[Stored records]
======

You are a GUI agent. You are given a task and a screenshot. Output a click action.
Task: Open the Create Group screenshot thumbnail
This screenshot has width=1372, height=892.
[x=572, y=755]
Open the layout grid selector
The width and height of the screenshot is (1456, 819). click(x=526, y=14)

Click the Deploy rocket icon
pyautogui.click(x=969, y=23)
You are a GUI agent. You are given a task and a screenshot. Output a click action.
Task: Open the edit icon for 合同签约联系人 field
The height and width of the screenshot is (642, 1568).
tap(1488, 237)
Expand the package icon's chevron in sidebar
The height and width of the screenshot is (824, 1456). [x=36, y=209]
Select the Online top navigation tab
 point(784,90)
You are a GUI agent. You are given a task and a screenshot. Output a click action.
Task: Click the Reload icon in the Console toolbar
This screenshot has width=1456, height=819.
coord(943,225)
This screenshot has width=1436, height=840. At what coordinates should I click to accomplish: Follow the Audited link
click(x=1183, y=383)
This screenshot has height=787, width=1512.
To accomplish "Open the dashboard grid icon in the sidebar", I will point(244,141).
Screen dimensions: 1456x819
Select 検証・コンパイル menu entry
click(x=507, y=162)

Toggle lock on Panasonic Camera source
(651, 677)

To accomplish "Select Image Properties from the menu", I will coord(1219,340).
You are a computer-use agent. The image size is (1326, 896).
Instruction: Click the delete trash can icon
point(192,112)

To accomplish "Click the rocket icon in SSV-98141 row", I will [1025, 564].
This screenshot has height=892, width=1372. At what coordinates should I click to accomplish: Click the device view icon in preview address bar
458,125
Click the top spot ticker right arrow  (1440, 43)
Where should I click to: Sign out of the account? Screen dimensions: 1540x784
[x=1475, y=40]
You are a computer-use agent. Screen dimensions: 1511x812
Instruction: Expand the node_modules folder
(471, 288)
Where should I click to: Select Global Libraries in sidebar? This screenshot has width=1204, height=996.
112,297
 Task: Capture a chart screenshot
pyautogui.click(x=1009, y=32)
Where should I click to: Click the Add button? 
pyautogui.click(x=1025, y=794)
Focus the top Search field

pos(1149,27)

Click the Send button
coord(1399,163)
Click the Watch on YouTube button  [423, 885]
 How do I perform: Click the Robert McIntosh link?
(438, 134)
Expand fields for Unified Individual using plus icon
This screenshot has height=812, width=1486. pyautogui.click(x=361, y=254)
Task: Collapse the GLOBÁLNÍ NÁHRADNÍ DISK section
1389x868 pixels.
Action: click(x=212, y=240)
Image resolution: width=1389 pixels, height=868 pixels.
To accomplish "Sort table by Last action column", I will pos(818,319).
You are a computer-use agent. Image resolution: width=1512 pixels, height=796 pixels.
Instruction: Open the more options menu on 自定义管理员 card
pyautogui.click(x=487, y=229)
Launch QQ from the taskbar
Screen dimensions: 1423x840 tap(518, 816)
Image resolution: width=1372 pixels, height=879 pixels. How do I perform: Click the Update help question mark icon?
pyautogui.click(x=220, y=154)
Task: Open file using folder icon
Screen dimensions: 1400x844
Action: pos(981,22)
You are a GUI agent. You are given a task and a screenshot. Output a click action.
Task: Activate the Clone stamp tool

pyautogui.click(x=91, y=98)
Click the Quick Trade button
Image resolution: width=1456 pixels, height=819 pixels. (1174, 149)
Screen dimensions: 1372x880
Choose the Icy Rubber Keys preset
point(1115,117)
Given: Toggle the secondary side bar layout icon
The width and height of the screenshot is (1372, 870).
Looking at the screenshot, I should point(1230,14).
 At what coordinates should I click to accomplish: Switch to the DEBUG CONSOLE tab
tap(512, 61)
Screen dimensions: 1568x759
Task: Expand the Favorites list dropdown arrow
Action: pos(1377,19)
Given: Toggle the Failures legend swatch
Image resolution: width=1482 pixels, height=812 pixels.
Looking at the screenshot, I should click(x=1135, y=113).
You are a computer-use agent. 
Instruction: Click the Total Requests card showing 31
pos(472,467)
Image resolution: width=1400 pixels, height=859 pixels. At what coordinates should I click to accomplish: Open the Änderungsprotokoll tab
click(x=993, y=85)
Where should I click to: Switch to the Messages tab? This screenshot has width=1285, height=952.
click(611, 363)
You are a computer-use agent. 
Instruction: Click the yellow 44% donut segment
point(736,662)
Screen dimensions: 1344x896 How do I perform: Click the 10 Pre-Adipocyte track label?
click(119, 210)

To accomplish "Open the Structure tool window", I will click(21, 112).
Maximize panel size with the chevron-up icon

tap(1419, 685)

======

### [What the exercise asks]
From the records above, give again exactly the lines running from the line with "Task: Capture a chart screenshot" to the line with "Image resolution: width=1389", inclusive.

### [Response to this task]
 Task: Capture a chart screenshot
pyautogui.click(x=1009, y=32)
Where should I click to: Click the Add button? 
pyautogui.click(x=1025, y=794)
Focus the top Search field

pos(1149,27)

Click the Send button
coord(1399,163)
Click the Watch on YouTube button  [423, 885]
 How do I perform: Click the Robert McIntosh link?
(438, 134)
Expand fields for Unified Individual using plus icon
This screenshot has height=812, width=1486. pyautogui.click(x=361, y=254)
Task: Collapse the GLOBÁLNÍ NÁHRADNÍ DISK section
1389x868 pixels.
Action: click(x=212, y=240)
Image resolution: width=1389 pixels, height=868 pixels.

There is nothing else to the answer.